##### Recorded information

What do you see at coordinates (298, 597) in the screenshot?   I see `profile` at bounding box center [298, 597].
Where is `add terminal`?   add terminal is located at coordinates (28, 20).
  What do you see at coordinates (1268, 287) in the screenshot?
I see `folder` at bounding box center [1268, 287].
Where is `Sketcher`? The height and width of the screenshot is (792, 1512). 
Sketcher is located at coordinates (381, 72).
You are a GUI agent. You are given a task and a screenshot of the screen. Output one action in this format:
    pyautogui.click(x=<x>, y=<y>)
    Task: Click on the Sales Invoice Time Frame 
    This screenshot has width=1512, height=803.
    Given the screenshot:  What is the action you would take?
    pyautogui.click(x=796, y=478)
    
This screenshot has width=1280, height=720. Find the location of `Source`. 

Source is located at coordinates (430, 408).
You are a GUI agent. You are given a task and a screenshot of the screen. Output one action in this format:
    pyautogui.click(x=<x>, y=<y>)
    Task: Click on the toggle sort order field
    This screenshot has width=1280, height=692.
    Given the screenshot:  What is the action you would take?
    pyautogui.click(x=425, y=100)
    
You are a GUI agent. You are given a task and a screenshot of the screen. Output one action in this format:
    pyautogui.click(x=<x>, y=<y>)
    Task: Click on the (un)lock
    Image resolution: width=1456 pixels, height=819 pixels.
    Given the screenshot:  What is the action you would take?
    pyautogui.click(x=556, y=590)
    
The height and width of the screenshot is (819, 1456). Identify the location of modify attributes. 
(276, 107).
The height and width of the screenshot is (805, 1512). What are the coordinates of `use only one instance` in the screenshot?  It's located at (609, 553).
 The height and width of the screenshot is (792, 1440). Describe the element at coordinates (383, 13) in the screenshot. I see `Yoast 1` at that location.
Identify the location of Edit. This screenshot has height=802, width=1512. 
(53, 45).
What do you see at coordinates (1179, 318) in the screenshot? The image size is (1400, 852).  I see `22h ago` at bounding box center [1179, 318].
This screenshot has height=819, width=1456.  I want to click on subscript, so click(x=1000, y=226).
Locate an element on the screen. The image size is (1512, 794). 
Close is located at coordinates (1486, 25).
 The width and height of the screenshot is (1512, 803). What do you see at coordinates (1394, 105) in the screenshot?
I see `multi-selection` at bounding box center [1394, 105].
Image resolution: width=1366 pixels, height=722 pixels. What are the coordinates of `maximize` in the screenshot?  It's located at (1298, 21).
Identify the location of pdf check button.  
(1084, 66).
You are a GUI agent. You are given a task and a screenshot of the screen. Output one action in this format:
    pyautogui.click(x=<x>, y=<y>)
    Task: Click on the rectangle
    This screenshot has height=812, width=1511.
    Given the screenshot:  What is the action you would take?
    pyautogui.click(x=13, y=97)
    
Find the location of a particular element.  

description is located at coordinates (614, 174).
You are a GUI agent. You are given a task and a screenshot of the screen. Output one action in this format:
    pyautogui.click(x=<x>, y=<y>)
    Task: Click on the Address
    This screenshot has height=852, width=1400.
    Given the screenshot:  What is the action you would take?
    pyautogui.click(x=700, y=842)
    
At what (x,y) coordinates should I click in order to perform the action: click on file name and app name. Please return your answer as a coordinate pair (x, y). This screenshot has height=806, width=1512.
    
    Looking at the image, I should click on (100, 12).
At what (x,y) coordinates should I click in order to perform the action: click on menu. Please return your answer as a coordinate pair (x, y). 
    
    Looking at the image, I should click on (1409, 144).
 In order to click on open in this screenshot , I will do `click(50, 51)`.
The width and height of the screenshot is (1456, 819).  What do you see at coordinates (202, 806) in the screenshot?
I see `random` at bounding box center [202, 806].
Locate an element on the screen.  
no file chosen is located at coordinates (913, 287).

##########

Exercise aim
Rewrite everything from the line containing "Locate an element on the screen. The" down to the line containing "center [1394, 105].", switching "element" to "item" and leaving the rest unchanged.

Task output
Locate an item on the screen. The image size is (1512, 794). 
Close is located at coordinates (1486, 25).
 The width and height of the screenshot is (1512, 803). What do you see at coordinates (1394, 105) in the screenshot?
I see `multi-selection` at bounding box center [1394, 105].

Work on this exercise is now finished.